> _Records for this exercise_:
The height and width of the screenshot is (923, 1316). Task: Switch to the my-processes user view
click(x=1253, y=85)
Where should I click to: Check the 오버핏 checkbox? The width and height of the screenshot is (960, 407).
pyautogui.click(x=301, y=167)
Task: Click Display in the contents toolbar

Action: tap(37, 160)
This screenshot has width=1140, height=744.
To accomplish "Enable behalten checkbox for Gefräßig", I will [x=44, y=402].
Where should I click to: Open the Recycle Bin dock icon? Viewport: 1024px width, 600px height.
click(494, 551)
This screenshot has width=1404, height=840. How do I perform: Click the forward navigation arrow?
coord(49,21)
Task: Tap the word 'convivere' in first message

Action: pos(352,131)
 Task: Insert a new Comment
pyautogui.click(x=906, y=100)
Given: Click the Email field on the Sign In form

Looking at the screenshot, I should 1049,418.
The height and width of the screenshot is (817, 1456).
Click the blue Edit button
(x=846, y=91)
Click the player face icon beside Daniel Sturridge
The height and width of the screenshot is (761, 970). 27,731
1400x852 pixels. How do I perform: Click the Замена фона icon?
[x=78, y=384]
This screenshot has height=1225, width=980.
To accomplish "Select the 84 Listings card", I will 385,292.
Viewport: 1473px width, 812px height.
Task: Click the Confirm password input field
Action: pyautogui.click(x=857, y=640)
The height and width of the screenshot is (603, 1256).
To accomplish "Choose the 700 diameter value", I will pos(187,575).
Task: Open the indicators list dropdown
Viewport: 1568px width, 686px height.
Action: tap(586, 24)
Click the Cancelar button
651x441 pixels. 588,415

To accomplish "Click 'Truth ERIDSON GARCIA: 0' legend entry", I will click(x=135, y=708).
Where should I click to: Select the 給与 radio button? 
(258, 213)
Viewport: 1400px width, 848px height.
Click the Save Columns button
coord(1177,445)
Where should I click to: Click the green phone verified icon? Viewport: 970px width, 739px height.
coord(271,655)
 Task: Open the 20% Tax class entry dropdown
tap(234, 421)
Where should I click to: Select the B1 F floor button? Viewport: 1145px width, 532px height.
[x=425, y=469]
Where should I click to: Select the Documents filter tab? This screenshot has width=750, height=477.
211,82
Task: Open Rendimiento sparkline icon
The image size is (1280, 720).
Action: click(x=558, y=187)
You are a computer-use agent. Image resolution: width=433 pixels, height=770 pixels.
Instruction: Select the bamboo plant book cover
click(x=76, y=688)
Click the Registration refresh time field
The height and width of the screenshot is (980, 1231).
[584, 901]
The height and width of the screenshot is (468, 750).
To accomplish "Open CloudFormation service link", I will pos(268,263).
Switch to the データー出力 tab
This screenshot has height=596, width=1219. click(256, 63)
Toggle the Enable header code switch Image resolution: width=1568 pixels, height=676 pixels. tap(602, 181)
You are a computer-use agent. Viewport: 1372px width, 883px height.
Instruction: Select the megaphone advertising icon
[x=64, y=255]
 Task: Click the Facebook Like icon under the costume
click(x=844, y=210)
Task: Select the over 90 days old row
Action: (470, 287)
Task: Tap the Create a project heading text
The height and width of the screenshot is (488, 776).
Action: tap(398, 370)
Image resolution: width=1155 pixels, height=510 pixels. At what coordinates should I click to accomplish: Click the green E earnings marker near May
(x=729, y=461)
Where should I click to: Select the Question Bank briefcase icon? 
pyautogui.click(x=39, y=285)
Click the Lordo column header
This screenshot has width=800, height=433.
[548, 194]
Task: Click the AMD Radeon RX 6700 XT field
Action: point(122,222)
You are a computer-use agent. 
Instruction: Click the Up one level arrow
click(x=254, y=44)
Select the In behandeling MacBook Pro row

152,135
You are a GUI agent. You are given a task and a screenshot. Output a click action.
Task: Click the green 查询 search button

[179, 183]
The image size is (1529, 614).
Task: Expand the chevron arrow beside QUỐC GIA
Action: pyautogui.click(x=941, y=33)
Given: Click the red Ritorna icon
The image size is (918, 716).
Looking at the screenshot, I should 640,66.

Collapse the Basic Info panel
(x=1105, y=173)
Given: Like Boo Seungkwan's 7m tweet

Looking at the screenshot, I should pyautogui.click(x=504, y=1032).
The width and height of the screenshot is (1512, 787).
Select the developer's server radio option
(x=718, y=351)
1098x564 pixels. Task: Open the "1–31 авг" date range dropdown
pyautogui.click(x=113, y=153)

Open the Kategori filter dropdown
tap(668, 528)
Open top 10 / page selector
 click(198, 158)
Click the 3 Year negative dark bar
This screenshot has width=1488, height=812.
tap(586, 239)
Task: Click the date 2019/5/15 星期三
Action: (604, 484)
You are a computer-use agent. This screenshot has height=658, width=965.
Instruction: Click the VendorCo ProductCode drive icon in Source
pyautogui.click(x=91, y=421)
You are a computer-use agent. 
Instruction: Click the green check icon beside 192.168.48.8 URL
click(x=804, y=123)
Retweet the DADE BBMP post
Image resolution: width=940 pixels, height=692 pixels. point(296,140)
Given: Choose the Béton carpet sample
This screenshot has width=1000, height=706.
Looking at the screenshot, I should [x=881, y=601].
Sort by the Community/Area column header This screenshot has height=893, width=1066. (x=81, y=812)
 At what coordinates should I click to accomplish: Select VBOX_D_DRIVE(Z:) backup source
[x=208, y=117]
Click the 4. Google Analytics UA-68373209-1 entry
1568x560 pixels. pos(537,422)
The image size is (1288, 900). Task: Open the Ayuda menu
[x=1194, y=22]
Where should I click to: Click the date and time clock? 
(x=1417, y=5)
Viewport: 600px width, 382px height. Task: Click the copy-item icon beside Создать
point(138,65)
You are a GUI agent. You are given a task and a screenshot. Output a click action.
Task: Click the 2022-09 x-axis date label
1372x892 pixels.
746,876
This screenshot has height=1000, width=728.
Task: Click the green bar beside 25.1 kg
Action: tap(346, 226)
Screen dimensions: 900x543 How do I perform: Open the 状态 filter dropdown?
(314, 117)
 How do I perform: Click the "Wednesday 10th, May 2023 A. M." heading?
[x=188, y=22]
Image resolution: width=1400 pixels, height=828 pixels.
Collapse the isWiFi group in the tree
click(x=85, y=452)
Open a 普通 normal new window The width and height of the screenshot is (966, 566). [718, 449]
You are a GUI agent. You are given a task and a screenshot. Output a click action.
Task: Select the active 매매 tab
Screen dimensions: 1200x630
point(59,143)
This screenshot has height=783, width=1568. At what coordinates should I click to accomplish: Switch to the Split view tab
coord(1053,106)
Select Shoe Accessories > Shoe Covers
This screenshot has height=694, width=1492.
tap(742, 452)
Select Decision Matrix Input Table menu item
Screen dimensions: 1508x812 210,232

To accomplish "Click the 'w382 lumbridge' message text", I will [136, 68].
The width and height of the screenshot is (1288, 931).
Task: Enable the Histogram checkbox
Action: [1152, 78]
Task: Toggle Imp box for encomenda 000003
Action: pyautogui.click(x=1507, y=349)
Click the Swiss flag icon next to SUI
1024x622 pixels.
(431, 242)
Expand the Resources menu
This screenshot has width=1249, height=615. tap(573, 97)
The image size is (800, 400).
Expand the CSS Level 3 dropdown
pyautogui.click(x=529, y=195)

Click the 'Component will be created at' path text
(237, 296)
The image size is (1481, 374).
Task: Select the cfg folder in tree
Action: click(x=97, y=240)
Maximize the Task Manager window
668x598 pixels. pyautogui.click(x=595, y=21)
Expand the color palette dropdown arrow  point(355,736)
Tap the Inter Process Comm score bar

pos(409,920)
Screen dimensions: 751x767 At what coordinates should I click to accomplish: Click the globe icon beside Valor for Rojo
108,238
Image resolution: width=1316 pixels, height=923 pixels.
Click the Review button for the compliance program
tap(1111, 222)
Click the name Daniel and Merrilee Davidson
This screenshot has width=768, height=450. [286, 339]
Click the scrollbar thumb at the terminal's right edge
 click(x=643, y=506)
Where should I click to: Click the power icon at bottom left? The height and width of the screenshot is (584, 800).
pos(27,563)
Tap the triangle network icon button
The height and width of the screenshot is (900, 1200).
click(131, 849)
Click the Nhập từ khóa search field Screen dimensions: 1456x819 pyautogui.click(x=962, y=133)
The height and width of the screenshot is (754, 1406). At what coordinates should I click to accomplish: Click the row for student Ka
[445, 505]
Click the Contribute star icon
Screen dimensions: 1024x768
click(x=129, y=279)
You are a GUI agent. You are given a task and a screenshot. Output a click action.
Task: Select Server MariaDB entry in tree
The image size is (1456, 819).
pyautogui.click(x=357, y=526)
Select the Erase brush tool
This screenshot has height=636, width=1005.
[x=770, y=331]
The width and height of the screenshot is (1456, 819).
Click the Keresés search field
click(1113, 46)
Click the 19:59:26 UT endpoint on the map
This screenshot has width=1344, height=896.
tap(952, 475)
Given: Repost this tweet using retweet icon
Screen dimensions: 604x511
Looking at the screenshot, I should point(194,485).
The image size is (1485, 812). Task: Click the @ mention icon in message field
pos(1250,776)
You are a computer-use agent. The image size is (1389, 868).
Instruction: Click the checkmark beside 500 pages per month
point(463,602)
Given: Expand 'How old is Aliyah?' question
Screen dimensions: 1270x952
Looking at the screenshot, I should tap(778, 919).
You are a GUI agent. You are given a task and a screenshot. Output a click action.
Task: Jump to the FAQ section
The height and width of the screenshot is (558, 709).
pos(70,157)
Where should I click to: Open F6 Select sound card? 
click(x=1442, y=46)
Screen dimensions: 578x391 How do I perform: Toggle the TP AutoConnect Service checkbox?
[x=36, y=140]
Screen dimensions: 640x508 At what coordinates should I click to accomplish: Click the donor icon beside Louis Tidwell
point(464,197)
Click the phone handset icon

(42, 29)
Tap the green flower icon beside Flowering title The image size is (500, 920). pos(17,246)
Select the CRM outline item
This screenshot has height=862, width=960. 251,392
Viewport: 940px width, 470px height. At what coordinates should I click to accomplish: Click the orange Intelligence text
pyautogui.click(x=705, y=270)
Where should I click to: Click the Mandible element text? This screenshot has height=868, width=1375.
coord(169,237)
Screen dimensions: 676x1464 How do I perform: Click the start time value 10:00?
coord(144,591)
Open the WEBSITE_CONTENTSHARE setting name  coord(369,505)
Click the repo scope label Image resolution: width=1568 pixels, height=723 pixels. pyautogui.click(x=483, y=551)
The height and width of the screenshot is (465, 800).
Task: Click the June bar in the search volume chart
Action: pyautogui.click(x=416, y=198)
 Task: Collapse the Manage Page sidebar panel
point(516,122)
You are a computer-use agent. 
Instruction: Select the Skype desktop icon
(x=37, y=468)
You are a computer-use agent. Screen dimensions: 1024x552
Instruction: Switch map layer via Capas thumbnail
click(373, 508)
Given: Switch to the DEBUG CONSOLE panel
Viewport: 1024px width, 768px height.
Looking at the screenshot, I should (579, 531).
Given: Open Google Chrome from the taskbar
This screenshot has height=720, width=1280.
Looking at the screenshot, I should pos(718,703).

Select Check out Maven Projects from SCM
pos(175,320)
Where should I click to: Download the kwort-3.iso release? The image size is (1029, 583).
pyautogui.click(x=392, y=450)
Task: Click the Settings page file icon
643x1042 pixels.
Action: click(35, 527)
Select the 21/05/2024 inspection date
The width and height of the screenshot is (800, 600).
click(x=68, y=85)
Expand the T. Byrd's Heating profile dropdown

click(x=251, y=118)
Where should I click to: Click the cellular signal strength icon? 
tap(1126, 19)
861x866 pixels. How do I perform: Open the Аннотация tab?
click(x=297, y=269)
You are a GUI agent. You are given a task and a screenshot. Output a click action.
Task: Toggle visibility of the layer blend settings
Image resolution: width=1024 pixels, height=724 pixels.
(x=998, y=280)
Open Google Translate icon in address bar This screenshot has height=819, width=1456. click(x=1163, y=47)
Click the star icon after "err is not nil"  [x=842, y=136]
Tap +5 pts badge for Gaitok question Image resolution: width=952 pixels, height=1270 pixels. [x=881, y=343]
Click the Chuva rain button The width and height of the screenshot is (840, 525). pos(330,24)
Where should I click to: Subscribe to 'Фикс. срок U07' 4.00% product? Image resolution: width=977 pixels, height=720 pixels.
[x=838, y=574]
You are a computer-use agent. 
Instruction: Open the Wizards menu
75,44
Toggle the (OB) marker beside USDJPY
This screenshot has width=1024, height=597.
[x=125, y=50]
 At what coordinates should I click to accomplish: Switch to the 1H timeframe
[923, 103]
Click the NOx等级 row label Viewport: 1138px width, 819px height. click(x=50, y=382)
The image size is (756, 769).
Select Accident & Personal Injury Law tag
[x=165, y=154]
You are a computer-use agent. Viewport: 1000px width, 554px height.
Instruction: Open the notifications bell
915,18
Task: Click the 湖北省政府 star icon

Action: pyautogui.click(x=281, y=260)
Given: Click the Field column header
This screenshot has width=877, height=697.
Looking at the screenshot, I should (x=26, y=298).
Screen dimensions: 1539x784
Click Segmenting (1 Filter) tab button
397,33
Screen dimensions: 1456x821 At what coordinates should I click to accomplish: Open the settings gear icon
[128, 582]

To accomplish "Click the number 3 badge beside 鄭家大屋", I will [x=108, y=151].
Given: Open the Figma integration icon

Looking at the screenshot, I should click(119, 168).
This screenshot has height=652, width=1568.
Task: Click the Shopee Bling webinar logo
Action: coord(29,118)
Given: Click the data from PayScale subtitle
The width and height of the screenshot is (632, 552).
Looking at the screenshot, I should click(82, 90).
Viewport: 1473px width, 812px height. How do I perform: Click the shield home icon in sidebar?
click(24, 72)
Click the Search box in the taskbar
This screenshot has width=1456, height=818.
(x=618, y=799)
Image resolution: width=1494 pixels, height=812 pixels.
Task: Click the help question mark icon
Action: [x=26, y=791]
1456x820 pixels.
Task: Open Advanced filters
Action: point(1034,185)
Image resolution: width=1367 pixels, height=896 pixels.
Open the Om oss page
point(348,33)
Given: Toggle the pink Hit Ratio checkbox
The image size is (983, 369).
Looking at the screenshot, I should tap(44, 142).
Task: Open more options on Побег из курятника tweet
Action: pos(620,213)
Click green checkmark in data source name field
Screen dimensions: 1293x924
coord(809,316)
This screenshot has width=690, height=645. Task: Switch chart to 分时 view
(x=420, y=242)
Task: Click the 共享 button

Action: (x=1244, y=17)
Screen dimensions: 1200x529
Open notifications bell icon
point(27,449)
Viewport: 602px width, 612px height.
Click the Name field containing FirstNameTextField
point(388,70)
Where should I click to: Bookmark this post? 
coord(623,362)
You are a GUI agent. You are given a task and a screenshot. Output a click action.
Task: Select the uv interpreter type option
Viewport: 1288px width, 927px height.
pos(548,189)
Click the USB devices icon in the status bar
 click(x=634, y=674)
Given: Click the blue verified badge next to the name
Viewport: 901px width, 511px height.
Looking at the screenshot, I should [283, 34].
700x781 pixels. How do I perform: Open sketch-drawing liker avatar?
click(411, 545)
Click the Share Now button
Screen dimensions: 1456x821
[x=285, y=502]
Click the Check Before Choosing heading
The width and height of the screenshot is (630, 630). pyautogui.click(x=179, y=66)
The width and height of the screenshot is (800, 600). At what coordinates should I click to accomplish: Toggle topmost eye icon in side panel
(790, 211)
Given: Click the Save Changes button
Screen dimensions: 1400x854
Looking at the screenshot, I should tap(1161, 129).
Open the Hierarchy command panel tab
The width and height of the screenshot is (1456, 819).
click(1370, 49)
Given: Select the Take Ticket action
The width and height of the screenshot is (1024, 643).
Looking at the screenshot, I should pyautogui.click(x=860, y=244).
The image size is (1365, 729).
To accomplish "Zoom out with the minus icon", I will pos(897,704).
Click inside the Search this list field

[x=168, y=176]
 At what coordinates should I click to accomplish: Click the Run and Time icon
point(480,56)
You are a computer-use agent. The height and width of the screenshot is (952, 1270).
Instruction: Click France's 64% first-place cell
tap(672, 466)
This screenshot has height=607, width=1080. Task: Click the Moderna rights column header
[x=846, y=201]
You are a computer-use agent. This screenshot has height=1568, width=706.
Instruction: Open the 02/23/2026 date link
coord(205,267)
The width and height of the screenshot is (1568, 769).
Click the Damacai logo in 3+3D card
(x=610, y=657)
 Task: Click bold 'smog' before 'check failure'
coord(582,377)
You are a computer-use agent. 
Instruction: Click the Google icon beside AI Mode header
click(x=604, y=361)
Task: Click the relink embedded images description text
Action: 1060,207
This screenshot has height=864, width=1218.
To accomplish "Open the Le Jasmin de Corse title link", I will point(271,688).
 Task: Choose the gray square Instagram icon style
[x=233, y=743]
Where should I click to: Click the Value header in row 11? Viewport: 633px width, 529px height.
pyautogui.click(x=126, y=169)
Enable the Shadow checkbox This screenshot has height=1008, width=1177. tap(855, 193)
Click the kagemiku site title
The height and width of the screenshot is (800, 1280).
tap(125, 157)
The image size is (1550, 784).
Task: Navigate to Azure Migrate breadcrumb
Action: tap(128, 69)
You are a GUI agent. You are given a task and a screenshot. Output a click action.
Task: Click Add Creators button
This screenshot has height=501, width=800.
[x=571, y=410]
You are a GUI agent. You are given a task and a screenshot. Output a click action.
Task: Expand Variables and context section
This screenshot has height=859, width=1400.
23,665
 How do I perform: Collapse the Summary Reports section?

> _Goal_:
Turn everything from the start of the lines down to the line containing "pyautogui.click(x=301, y=167)" into a two-column CSV with the headers input and output. Give one row per input and its output, and put each value in a single quoted field with its line breaks replaced by spaces.

> _Solution to the problem_:
input,output
"The height and width of the screenshot is (923, 1316). Task: Switch to the my-processes user view","click(x=1253, y=85)"
"Where should I click to: Check the 오버핏 checkbox? The width and height of the screenshot is (960, 407).","pyautogui.click(x=301, y=167)"